俺も一応力入れとくか……。

引き返して窓口で講習の申込書をもらった。
あの子に影響されたのは癪だが、少しだけ自分も未来に目を向けられた気がした。





講習の休憩時間にロビーでコンビニのパンを食べた。

あー……目が疲れる……。スマホ見てるより疲れる。
この講習を受けても仕事決まらなかったら俺もうずっとフリーターでいいや。

そんなことを思っているとロビーに北川夏帆がやって来た。
俺が座る向かい側のソファーに座り、コンビニで買ってきたらしき菓子パンを食べ始めた。俺はその様子をぼんやり見ていた。

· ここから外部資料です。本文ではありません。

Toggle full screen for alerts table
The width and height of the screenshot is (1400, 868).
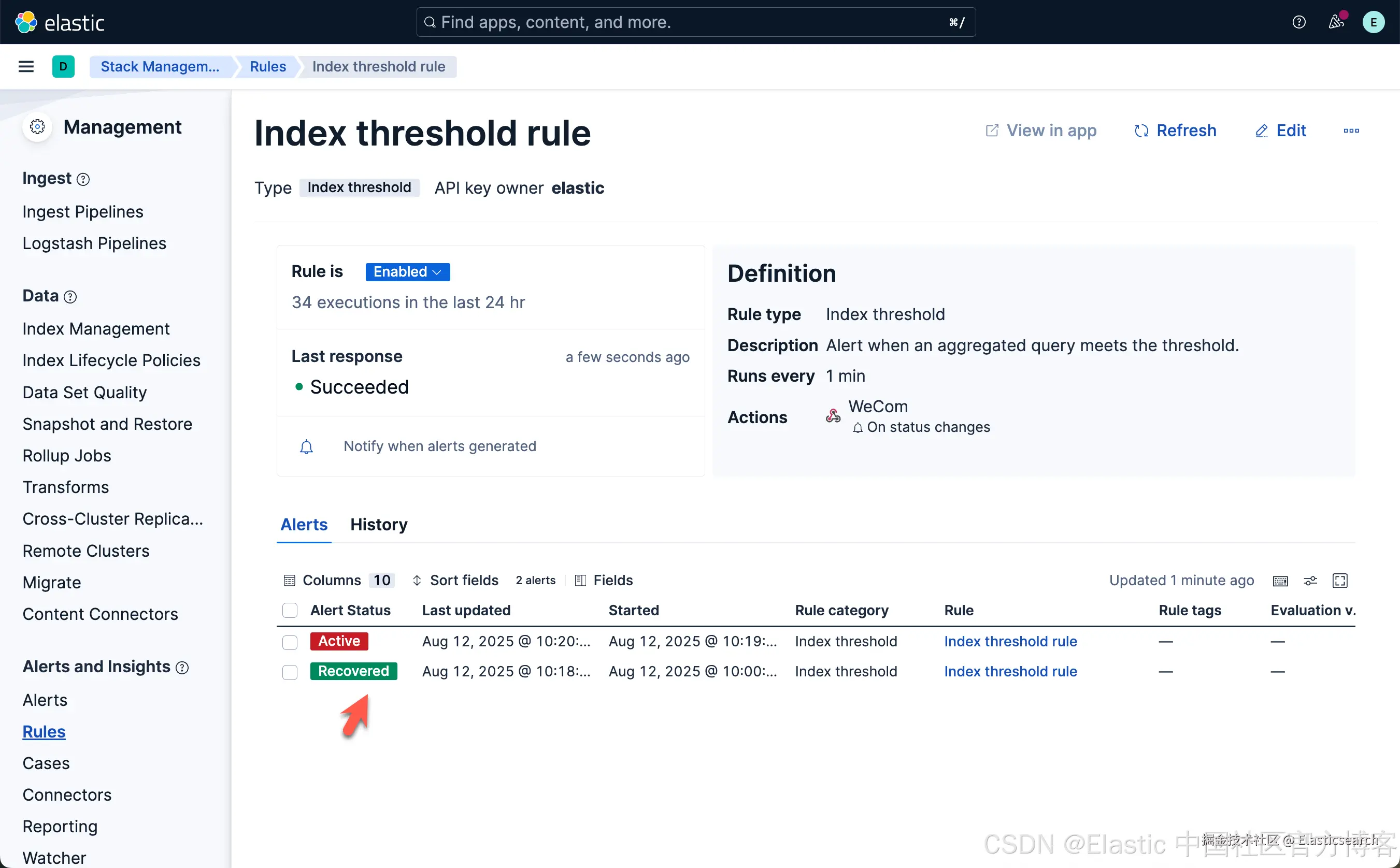1340,581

高校生……な訳ないか。思えば高校生が昼間からこんなとこ来ないだろうし。フリーターか? まだ未成年に見えるけど。
見た目が惜しいなー。あの黒縁メガネをはずして化粧をしたら少しはマシになるんじゃね? 顔は悪くないのにずれてるんだよな……。

「ここいいですか?」

北川夏帆の隣に同じく講習を受けている二十代後半くらいの女が座った。

「あなたも事務系を考えてるの?」

「一応……」

女は北川夏帆に話しかけ始めた。グレーのパーカーにジーンズという地味な服装の北川夏帆とは逆に、女は明るいワンピースを着こなしていた。

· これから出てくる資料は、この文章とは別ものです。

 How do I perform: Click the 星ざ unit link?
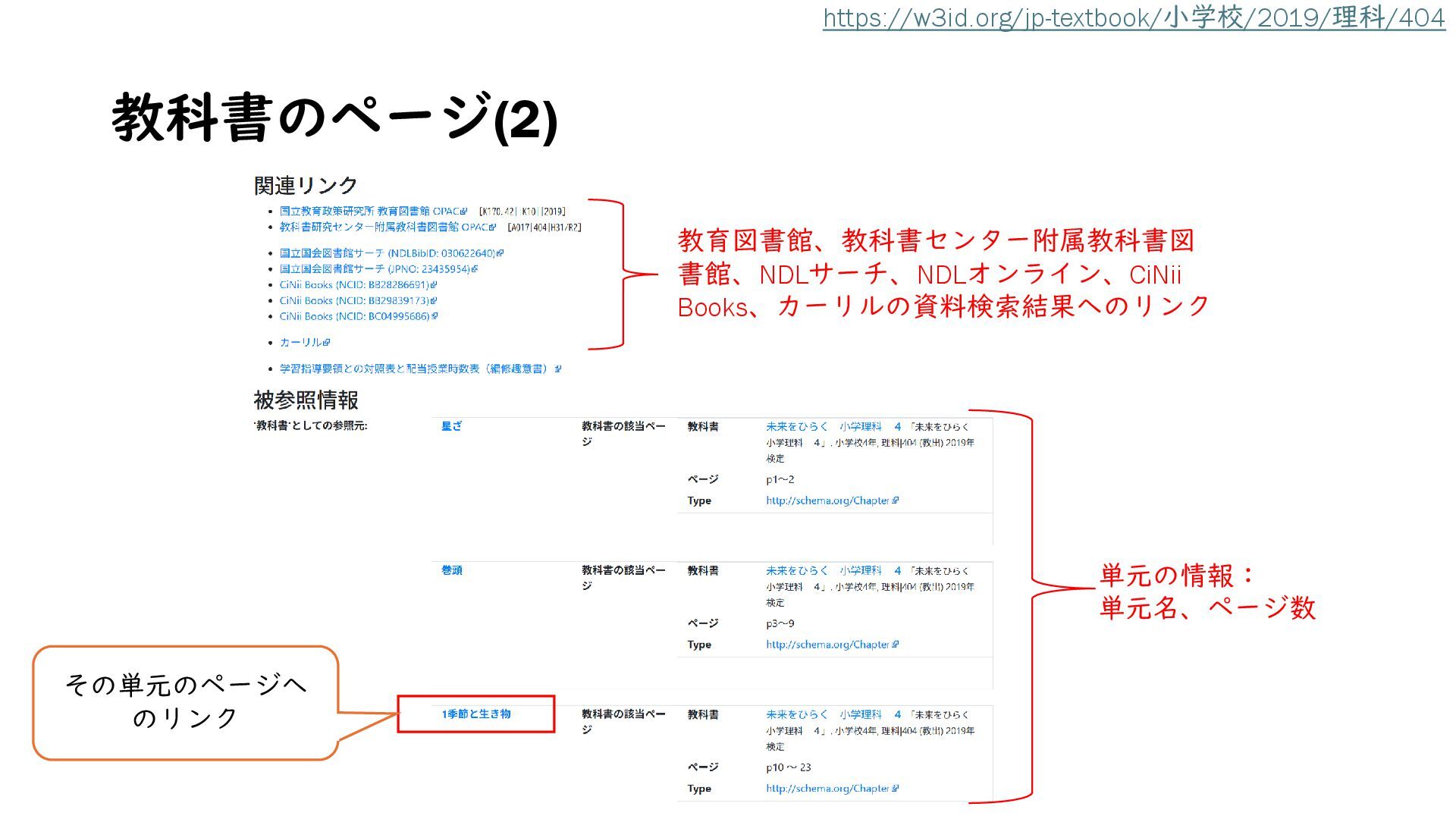451,426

「私前職はアパレルだったんだけど、30歳目前でこれでいいのかって思っちゃってー。事務系なら出産後も働けそうだしね」

「そうですね」

「やっぱExcelくらい使えなきゃねー」

「そうですね」

北川夏帆は見た目通りに面白味のない言葉しか言わなかった。

「学生さん?」

「いえ、今はフリーターです。つい最近までは学生だったんですけど……」

「そっか……」

踏み込んでもいけないと思ったのか、女はそれ以上の質問をしなかった。

つい最近まで学生って、中退でもしたのか? まあ俺みたいに適当に学生やってたくらいなら就職した方が賢い生き方だよな。

こんな地味女を気にしている場合ではない。休憩時間はあと20分。俺もそろそろ本気を出さないと生活できなくなる。

頭から北川夏帆の存在を消し、スマートフォンで求人サイトを開いた。